Tenants that are moving seek better quality space. They are reluctant to occupy older space due to the older features in these buildings. As rental rates are at the bottom across the board, tenants that historically would lease older buildings to save a considerable amount in rent are opting to pay a little more to have modern building features such as ESFR sprinkler systems, taller clear heights, T-5 lighting and surplus trailer/container storage.
Debt placement is still a major challenge in our industrial market as lenders are still requiring a substantial amount of equity to be placed into a deal, if they will even consider the loan. We have not seen a large number of industrial properties being taken back by the lenders, or handed to a special servicer, which speaks highly for the ownership groups in our market.

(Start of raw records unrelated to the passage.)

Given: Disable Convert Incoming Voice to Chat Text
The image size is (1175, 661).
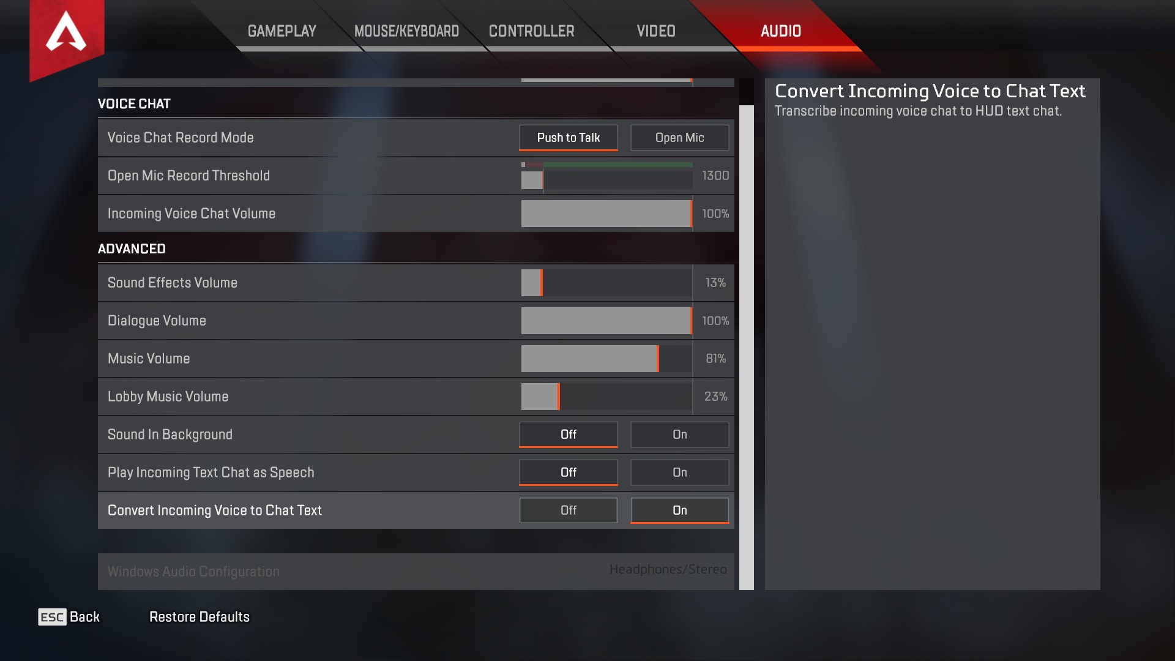Looking at the screenshot, I should [x=568, y=510].
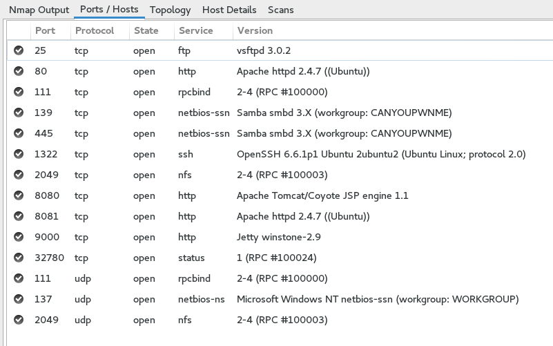This screenshot has height=346, width=553.
Task: Click the status icon for port 1322 ssh
Action: click(x=19, y=154)
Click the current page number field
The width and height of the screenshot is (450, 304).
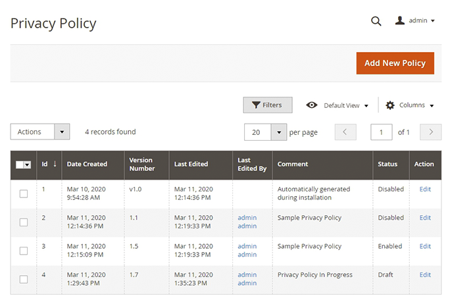pos(382,132)
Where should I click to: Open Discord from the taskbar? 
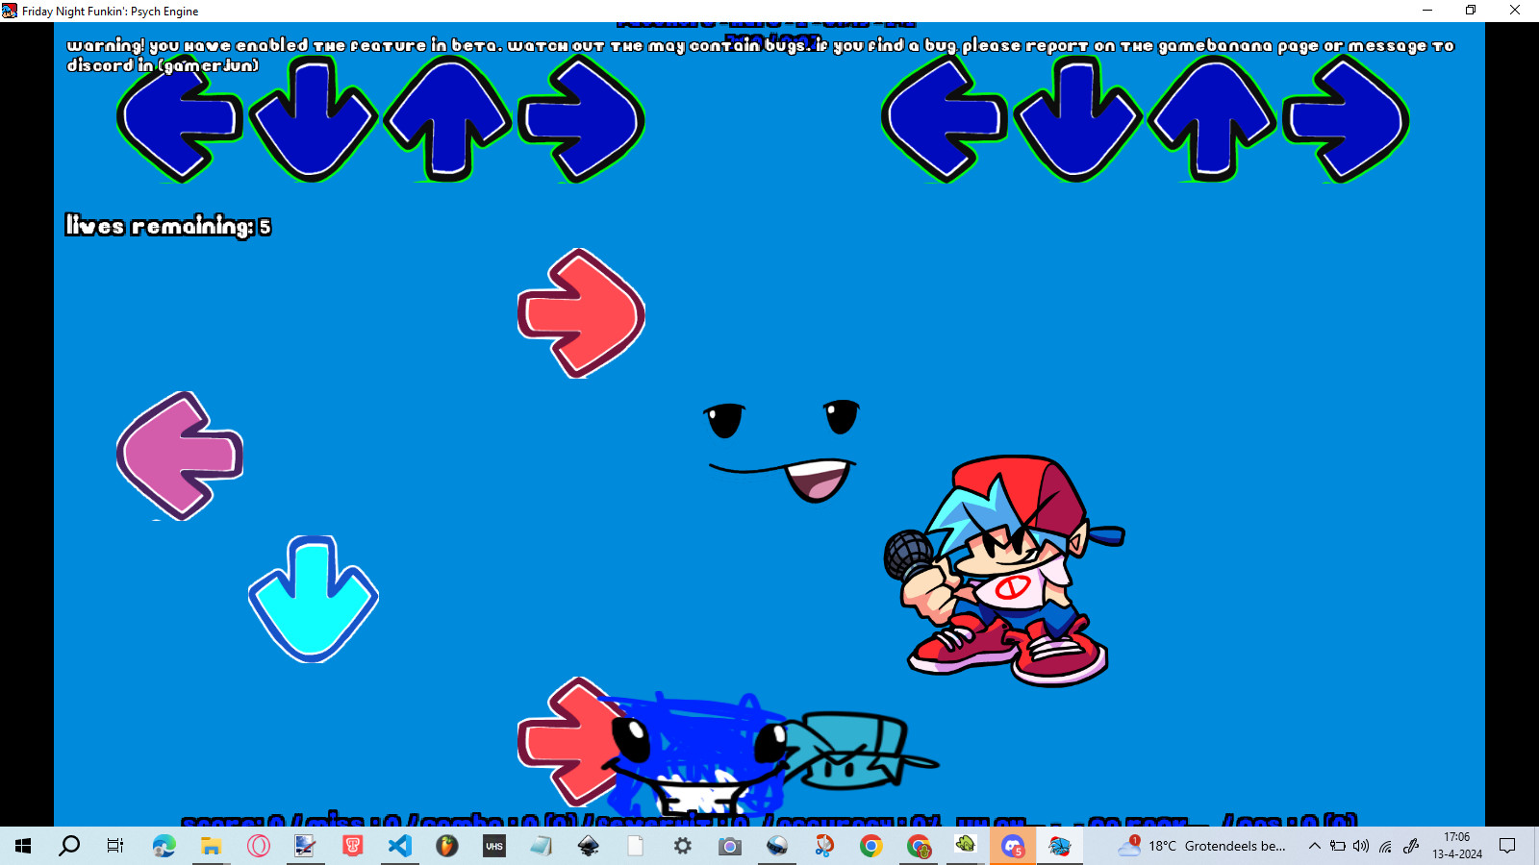tap(1012, 846)
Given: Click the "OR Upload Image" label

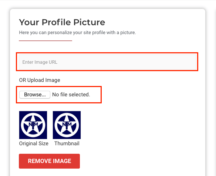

Another major challenge has been funding for improvements to our port terminals. Paul Anderson is the new JaxPort CEO and he has made tremendous strides with the state and federal governments to position our port terminals for the much-needed federal funding that some of these improvements will require. The port improvements will allow for more carriers to call on northeast Florida, which will create a substantial number of jobs for our area.
When times were good, northeast Florida did not experience a tremendous amount of overbuilding in the industrial sector like Savannah, Tampa or Atlanta, and this should help our industrial market recover sooner than some of our competitive markets. Our growing port, excellent infrastructure of roads and rail, skilled labor force due in part to two military bases and local universities, and great quality of life provide Jacksonville with the capacity to attract great businesses to our area in 2012 and beyond.
— John Richardson, SIOR, is president of Jacksonville-based Grubb & Ellis/Phoenix Realty Group.